For me, music is still the food of life and books remain the great reservoir of imagination and insight, ie the good stuff for us all to draw on. I’m not listening or reading as much as I’d like but here’s a sample.


Zeitoun, Dave Eggers Jackson’s Track, Carolyn Landon and Daryl Tonkin The Boat, Nam Le People of the Book, Geraldine Brooks March, Geraldine Brooks The Tall Man: Death and Life on Palm Island, Chloe Hooper Cloudstreet, Tim Winton Jamaica, Malcolm Knox Remembering Babylon, David Malouf The Lost Boys, Sam de Brito A Fraction of the Whole, Steve Toltz The Bookseller of Kabul, Asne Seierstad Raindance: Australia’s longest summer, A C Flanagan Other Country, Stephen Scourfield The Audacity of Hope, Barack Obama


Gurrumul, Geoffrey Gurrumul Yunupingu I Believe, Tyrone Noonan Sentimental Horses, The Millionaires The Last Ghost Train Home, Perry Keyes Memories & Dust, Josh Pyke Grand National, John Butler Trio California, Something For Kate

I’m often asked for ‘Top 10′ lists. These lists change over time but here are a couple of  my ‘Top 10s’ from the last few years

My 2009 TripleJ Top 10

      1. God of Small Things, Dragon From the new album ‘Happy I Am’: how neat to take Arundhati Roy and give her the Dragon classic pop rock treatment. Suits all ages.
      2. Bapa, Gurrumul I know this was a 2008 release but he has been touring in the UK/Europe in 2009, and is homesick. It’s a very beautiful record from a beautiful man.
      3. Someone So Much, Bob Evans Talk about multi-talented – the Jebs used to rip your heart out! The song-writing continues from the last solo album to be really evocative and warm. Wraps you up in blackbutt honey.
      4. Resistance, Muse I guess it was only a matter of time before someone channelled Queen. But Muse are more than that; very original, incredible playing and production skills, and so dramatic.
      5. Shark Fin Blues (live at the Hi-Fi), The Drones Bare boned, raw, and with lots of gut-movement. It would be great to sneak away and hear in a sweaty club.
      6. Losing Touch, The Killers They’re a very good band by the sounds of things. Can they keep it up? Who knows, but it’s great listening.
      7. 21 Guns, Green Day They just keep on delivering and straddling the line between their punk heritage, pop sensibilities, and a very fine ear for what makes a great song.
      8. Danger Mouse & Sparklehorse, Revenge The weird little keyboard really adds in this kind of hypnotic and very atmospheric song.
      9. Out The Airlock, Paul Dempsey Kind of interesting that singers and writers from really good bands are coming out and making really rich solo albums. And this is another one: strong and evocative.
      10. Hey Baby Come On, Kram See the above for Paul – but Kram plays the drums too!


And another Top 10

    1. Flame Trees, Cold Chisel This is Chisel at their best. Evocative country town narrative, two great voices, swing, and a glorious middle eight.
    2. All Along the Watchtower, Bob Dylan Poetry in motion – still utterly absorbing.
    3. Blue in Green, Miles Davis Hasn’t been touched, and isn’t likely to be while I’m still alive.
    4. Maybe I’m Amazed, Paul McCartney and Wings Great love song. Starts and stops and starts again like love encounters can.
    5. Evie, Parts I, II & III Harry Vanda and George Young, performed by Stevie Wright. Vanda and Young go bitter-sweet, and its got a great riff.
    6. Shipbuilding, Robert Wyatt performed by Elvis Costello. Costello does Robert Wyatt: a stunning song on the futility of war.
    7. Wide Open Road, The Triffids Sound of my Australia – aching big spaces.
    8. Heroes and Villains by the Beach Boys Brian was a gifted composer, and they were great singers.
    9. A Day in the Life, The Beatles Narrative from British life in the 50s and psychedelic jamming out: Lennon at his best.
    10. Anyone who had a Heart, Dusty Springfield Epic love pop song. Real emotion, sensational production.

— Extracted records —
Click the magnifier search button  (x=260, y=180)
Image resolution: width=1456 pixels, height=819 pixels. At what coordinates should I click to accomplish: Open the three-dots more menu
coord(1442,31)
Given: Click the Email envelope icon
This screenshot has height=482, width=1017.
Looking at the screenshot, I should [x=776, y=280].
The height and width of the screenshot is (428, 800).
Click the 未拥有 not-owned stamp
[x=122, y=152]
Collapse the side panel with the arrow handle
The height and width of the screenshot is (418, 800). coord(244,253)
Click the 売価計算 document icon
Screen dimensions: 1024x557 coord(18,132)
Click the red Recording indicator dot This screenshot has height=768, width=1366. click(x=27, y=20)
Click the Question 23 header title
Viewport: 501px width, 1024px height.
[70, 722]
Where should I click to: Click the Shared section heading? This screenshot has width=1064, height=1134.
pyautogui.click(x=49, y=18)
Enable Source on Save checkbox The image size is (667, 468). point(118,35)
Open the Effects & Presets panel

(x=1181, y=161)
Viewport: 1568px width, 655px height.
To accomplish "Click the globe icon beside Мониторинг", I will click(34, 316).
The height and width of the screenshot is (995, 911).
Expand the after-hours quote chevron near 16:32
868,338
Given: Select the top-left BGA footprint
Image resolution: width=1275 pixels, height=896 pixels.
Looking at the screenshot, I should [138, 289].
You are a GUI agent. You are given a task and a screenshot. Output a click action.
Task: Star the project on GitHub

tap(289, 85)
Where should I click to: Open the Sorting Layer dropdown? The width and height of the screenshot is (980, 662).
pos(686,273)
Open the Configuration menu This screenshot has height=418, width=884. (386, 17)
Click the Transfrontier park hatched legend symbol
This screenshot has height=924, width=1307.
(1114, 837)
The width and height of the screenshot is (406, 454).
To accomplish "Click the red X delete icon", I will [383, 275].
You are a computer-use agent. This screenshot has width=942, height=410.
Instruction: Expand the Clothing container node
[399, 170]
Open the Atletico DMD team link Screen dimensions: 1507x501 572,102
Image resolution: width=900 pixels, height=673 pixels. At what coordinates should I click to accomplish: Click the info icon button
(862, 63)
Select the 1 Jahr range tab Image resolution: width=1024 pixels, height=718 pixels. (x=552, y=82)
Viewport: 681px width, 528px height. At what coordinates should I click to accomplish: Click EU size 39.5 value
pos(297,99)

— Problem to solve —
Answer these questions from the text about favorite books and music:
(a) Which two books by Geraldine Brooks are listed?
(b) Which Muse song appears in the 2009 TripleJ Top 10?
(c) Which Cold Chisel song is number 1 in the second Top 10?

— Full response —
(a) People of the Book and March
(b) Resistance
(c) Flame Trees